Subsequently, the registration process of the y-axis reference point position of the first nozzle mounting portion 32a is started.
First, at the position where the first arm 11a is stopped in step S5, the first dispensing head 3a is moved forward in the y-axis direction (step S7), and whether or not the yz-axis photosensor 107 is turned on. Is discriminated (step S8). The determination in step S8 is executed until the yz-axis photosensor 107 is turned on.

  When it is determined that the yz-axis photosensor 107 has been turned on, the movement of the first dispensing head 3a is stopped (step S9).

  Next, a movement amount in the y-axis direction from the origin position P1 of the first dispensing head 3a is calculated, and this calculated movement amount is stored in the storage unit 16 (step S10). Thereby, the y-axis reference point position of the first nozzle mounting portion 32a is registered.

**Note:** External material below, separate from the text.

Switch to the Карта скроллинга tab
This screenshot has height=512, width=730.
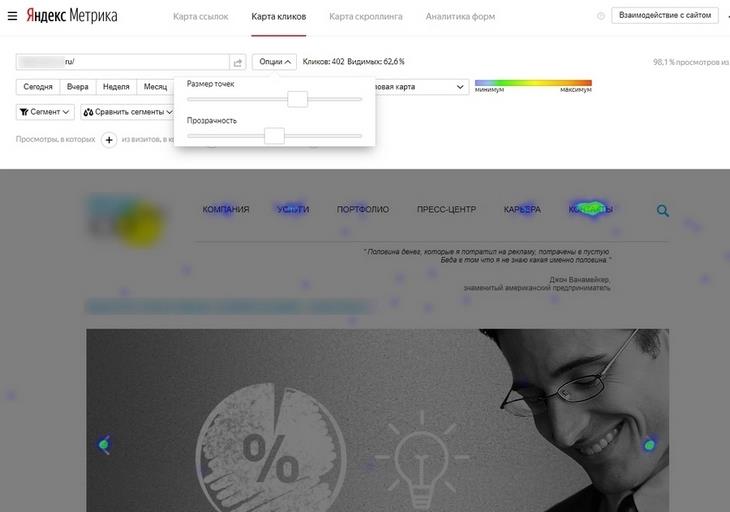pos(365,17)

Subsequently, the registration process of the z-axis reference point position of the first nozzle mounting portion 32a is started.
First, at the position where the first dispensing head 3a is stopped in step S9, the first nozzle mounting portion 32a is moved in the z-axis direction to the upper end within the operation range to perform z-axis origin return processing (step S11). ). Next, the first nozzle mounting portion 32a is moved downward in the z-axis (step S12), and it is determined whether or not the yz-axis photosensor 107 is turned on (step S13). The determination in step S13 is executed until the yz-axis photosensor 107 is turned on.

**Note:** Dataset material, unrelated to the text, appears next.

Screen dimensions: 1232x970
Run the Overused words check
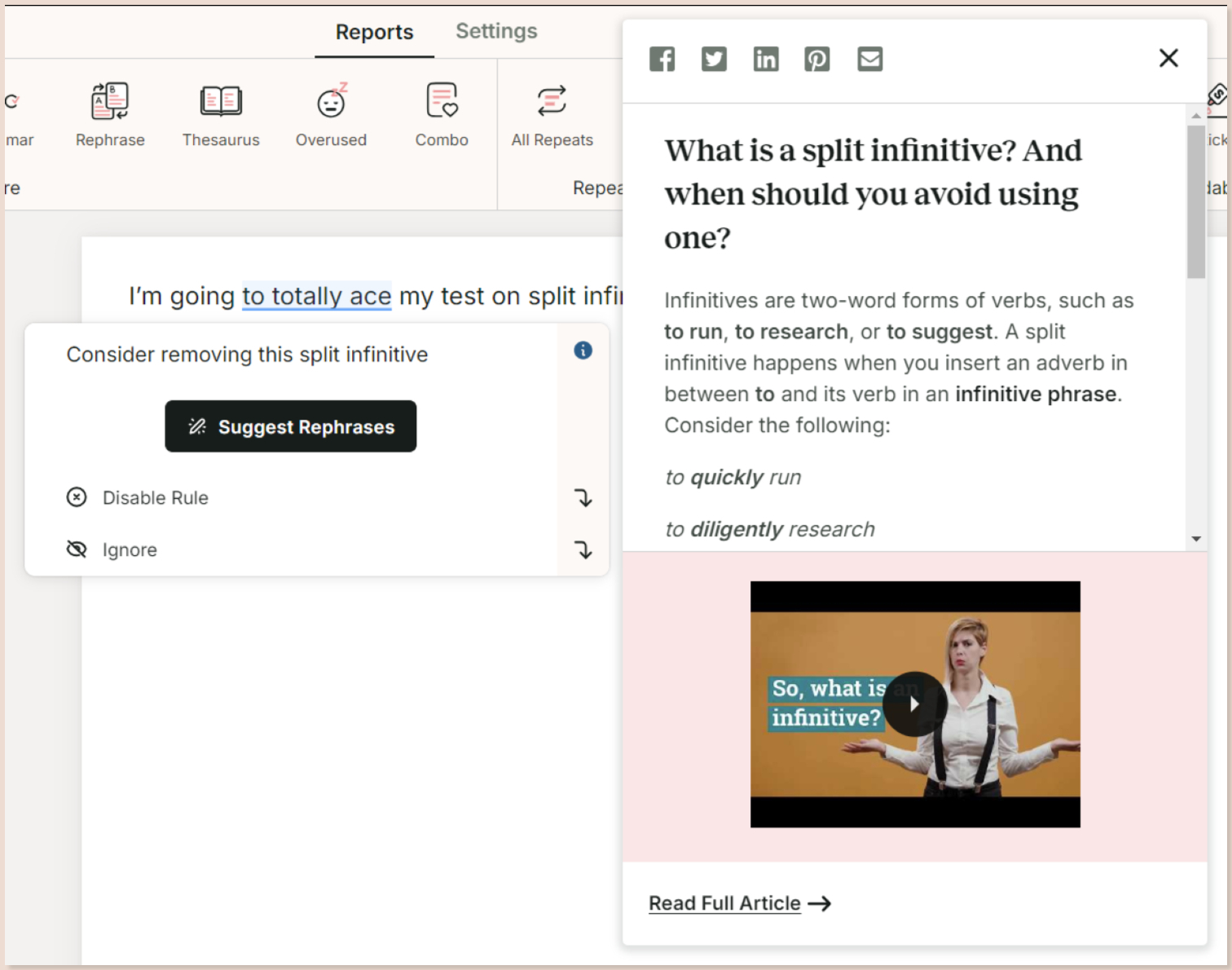[330, 114]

  If it is determined that the yz-axis photosensor 107 has been turned on, the movement of the first nozzle mounting portion 32a is stopped (step S14).

  Next, the movement amount in the z-axis direction from the origin position P1 of the first nozzle mounting portion 32a is calculated, and this calculated movement amount is stored in the storage unit 16 (step S15). Thereby, the z-axis reference point position of the first nozzle mounting portion 32a is registered.

Next, the process proceeds to a reference point registration process for the second nozzle mounting portion 32b.
The second nozzle mounting portion 32b moves the x-axis direction to the right end of the operating range, and the second nozzle mounting portion 32b moves the y-axis direction to the rear end of the operating range, that is, the origin position P2 of the x and y axes. Move (step S16). Next, the second nozzle mounting portion 32b moves in the z-axis direction to the lower end of the operation range (step S17). Next, the second arm 11b moves to the left in the x-axis direction (step S18), and it is determined whether or not the second arm x-axis photosensor 102 is turned on (step S19). Step S19 is executed until it is determined that the second arm x-axis photosensor 102 is turned on.

  If it is determined in step S19 that the second arm x-axis photosensor 102 has been turned on, the movement of the second arm 11b is stopped (step S20). As a result, the second nozzle mounting portion 32b is positioned at the x-axis direction center position Cx on the x-axis.

  Next, a movement amount in the x-axis direction from the origin position P2 of the second arm 11b is calculated, and this calculated movement amount is stored in the storage unit 16 (step S21). Thereby, the x-axis reference point position of the second nozzle mounting portion 32b is registered.

Subsequently, the registration process of the y-axis reference point position of the second nozzle mounting portion 32b is started.
First, at the position where the second arm 11b is stopped in step S20, the second dispensing head 3b is moved forward in the y-axis direction (step S22), and whether or not the yz-axis photosensor 107 is turned on. Is determined (step S23). The determination in step S23 is executed until the yz-axis photosensor 107 is turned on.

  When it is determined that the yz-axis photosensor 107 has been turned on, the movement of the second dispensing head 3b is stopped (step S24).

  Next, a movement amount in the y-axis direction from the origin position P2 of the second dispensing head 3b is calculated, and this calculated movement amount is stored in the storage unit 16 (step S25). Thereby, the y-axis reference point position of the second nozzle mounting portion 32b is registered.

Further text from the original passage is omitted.